LSIK&T:  Still no life signs, Captain?

KORRIOTH:  Negative, Admiral.  The vessel appears to have been abandoned.

LSIK&T:  McManx, have you managed to make out its registry yet?

T-BONE:  Admiral, it appears to be Lyudmila  - Emperor Misha's personal vessel.

KORRIOTH:  I thought he commandeered Executor II  for his personal use...?

LSIK&T:  Not since that incident with Durron and the Sun Crusher.  Got his ass rightly singed on that one - Executor  simply isn't fast enough nor manueverable enough.  (chews more knuckle)  I wonder...

KORRIOTH:  Admiral!!!  Torpedo tubes arming!!!

LSIK&T:  Evasive pattern Gamma!!!  K'hadibak'h, shields, now!!!

K'HADIBAK'H:  Incoming!!!

LSIK&T:  All hands, brace for impact!!!!!

[Everyone flinches as Lyudmila's  shot finds its target - the viewscreen of Pegasus  - and hits with a sickly-sounding sploosh.  (Think of Dark Helmet's vessel getting jammed in Spaceballs.)  Once His Rudeness™ realizes they haven't been vaporized, he cautiously peeks up.  A massive scowl crosses his face.]

LSIK&T:  Oh, shit.  It's a frickin' meme!!!

I’m supposed to divulge some weird facts about His Imperial Vileness, Brendan?


So now I get to tag people, mheh.

KORRIOTH:  Better you than me.

LSIK&T:  Shut up or I'll put you in command of the Hum-a-zoo.

KORRIOTH:  (grunt)

Okay, okay.  Six weird things that few folks know about me.  Don't say I didn't warn you.

1) At one time - specifically, back in 1980 - I was considered one of the five best "hah skrewl" (a little Rush lingo, there) tenors in the city of Fort Worth.  I was one of the ones chosen to participate in solo competition down in Austin.  Didn't do too badly, either, though it coulda been better.

2) As much as I love football, you'd think I'd've played organizationally at some point.  And you'd be wrong.  Guys with my build weren't sought out in the schools I attended, not even for the offensive line.  Which was rather curious - because whenever I played a disorganized game of "tackle the man with the football" during recess, no one - and I do mean no one  - ever was able to bring me down.  Period.
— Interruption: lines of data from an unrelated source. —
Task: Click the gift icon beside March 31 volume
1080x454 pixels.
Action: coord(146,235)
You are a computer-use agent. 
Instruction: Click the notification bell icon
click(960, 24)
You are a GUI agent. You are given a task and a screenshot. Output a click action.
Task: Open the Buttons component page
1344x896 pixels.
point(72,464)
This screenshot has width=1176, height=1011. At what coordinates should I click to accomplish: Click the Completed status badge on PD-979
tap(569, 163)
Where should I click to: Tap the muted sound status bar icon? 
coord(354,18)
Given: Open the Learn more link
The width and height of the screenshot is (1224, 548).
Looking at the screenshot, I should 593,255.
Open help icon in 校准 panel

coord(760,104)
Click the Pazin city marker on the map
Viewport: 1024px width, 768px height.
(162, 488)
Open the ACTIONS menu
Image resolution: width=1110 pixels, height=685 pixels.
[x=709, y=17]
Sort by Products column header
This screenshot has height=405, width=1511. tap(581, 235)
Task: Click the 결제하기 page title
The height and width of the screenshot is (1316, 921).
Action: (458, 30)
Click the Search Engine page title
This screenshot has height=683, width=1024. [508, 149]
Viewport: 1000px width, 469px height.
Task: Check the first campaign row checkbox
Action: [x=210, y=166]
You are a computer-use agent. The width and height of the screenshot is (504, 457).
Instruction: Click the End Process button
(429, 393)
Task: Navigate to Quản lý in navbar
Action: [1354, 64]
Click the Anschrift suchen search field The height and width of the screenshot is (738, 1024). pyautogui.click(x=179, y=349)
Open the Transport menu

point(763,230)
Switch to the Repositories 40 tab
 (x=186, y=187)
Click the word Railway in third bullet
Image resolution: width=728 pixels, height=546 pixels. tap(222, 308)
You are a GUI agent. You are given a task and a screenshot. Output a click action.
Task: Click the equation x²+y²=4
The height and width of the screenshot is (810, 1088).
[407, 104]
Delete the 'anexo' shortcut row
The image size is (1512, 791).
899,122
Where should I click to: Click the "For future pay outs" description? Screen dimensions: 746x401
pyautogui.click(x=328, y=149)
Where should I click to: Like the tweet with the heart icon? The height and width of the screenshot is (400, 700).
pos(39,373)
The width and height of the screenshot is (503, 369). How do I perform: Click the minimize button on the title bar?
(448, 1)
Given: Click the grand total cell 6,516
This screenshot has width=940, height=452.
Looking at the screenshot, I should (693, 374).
3) I'm an accomplished (though not licensed nor commissioned) driving instructor.  In college, I helped an old girlfriend practice for her driving test, taking her to the mall on Sunday mornings and letting her work on turns, parallel parking, backing up and the like in my old Ford Maverick.  I later sold her the Maverick so that I could go buy a car with a manual transmision, which I owned for exactly six hours before one of my Spatulaites wrecked it (no fault of his own).  The girl owned that Maverick for many, many years.

4) In that same vein, I spent my first honeymoon teaching Wife Number One™ how to drive a standard - my old, beat-up 1978 Mustang II.  (What can I say?  It was a four-on-the-floor.)  To this day, Wife Number One™ still  drives a standard transmission, which makes me insufferably pleased with myself.

UPDATE:  Oh, and I also gave LC & Denizen Alan K. Henderson instruction in the fine art of the manual transmission.  Sadly, he chose instead to waste his money on an automatic.

5) I've only been rip-roaringly bombed-off-my-ass drunk once in my life - after a $.25 beer bash at a hotspot in Fort Worth about 25 years ago.  (I've been tipsy a couple other times, but not to this extent.)  It was a mile-and-a-half to my house, and I didn't so much as blink the entire way, for fear I'd wreck.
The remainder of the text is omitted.